PQ New York Inc., which owns the restaurant, on Wednesday also “announced an agreement to sell substantially all of the Le Pain Quotidien Bakery & Restaurant business in the U.S. to Aurify Brands LLC,” the statement (pdf) said.
The firm added that it filed for Chapter 11 bankruptcy in Delaware.
“Concurrently, the company filed a motion requesting approval of the asset purchase agreement with Aurify Brands, which was reached following a robust marketing process,” it added.
The company noted that the COVID-19 pandemic is a reason for why it filed for bankruptcy and is pursuing a sale, noting that its 98 restaurants in the United States were shuttered in March 2020 due to the outbreak. Nearly all of Le Pain Quotidien’s employees were laid off “primarily due to the COVID-19 outbreak,” the firm said.

#### [Extracted material]
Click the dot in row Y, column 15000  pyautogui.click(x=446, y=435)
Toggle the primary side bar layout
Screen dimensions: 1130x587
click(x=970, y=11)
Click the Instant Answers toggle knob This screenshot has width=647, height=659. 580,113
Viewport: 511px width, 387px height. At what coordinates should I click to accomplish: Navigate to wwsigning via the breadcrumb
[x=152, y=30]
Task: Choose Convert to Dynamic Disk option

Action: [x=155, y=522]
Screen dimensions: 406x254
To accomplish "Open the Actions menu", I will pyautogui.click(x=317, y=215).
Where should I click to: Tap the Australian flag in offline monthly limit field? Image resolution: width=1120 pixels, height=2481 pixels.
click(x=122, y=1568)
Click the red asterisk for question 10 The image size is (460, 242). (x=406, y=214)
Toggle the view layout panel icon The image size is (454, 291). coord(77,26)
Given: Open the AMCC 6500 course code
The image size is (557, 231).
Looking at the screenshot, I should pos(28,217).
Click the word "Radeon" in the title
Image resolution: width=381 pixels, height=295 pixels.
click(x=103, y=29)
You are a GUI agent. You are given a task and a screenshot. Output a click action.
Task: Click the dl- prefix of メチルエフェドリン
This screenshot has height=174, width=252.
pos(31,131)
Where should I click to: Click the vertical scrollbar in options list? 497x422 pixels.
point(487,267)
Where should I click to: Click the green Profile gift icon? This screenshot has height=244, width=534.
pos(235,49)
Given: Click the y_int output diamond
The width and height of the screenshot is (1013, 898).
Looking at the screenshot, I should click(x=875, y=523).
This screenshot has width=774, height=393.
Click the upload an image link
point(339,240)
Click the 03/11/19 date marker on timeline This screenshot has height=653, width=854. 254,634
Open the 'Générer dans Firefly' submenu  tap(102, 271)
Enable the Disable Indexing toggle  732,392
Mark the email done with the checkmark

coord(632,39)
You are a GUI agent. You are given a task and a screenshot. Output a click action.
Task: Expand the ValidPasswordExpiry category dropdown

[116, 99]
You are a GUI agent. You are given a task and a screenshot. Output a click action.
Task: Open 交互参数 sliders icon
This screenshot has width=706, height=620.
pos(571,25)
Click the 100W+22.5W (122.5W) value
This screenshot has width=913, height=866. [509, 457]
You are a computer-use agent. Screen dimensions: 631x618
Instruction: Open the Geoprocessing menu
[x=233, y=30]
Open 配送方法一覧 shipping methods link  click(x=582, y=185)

#### [Problems to work on]
a - Answer these questions from the Le Pain Quotidien bankruptcy report:
(i) In which state did the firm file for Chapter 11 bankruptcy?
(ii) How many of its restaurants in the United States were shuttered?
(iii) In what month and year were those restaurants shuttered?
b - Give every passage that the Le Pain Quotidien bankruptcy report places inside quotation marks.
c - Carry the news report on Le Pain Quotidien's bankruptcy forward from its final sentence.
The listing has no connection to the news report on Le Pain Quotidien.

#### [Numbered answers]
a -
(i) Delaware
(ii) 98
(iii) March 2020

b -
1. announced an agreement to sell substantially all of the Le Pain Quotidien Bakery & Restaurant business in the U.S. to Aurify Brands LLC
2. Concurrently, the company filed a motion requesting approval of the asset purchase agreement with Aurify Brands, which was reached following a robust marketing process
3. primarily due to the COVID-19 outbreak

c -
“The Aurify Brands transaction provides for the reopening of 35 or more of those restaurants to serve LPQ’s loyal customer base. Further, the transaction is expected to create approximately 1,000 jobs, including the rehiring of a number of the company’s former employees at goforward locations,” the statement said. It’s not clear what will happen to the remaining 73 stores.
Started in Belgium in 1990, the company, whose name translates as “the daily bread,” opened its first U.S. location in 1997. It had more than 290 locations around the world at its peak, according to USA Today.
The bankruptcy filing follows similar moves by other nationwide chains, including JCPenney, Nieman Marcus, Stage Stores, and Tuesday Morning. The firms blamed their financial hardships on the CCP (Chinese Communist Party) virus outbreak.